# Written task
Convert the items below into a Markdown table with two columns, Row and Line, giving each line its own numbered row and leaving out blank lines.

---------- Entries shown

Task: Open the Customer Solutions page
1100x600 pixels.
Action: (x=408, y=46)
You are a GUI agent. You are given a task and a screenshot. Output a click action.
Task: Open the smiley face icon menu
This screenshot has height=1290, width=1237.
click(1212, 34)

--------------------

# Solution to the problem
| Row | Line |
|---|---|
| 1 | Task: Open the Customer Solutions page |
| 2 | 1100x600 pixels. |
| 3 | Action: (x=408, y=46) |
| 4 | You are a GUI agent. You are given a task and a screenshot. Output a click action. |
| 5 | Task: Open the smiley face icon menu |
| 6 | This screenshot has height=1290, width=1237. |
| 7 | click(1212, 34) |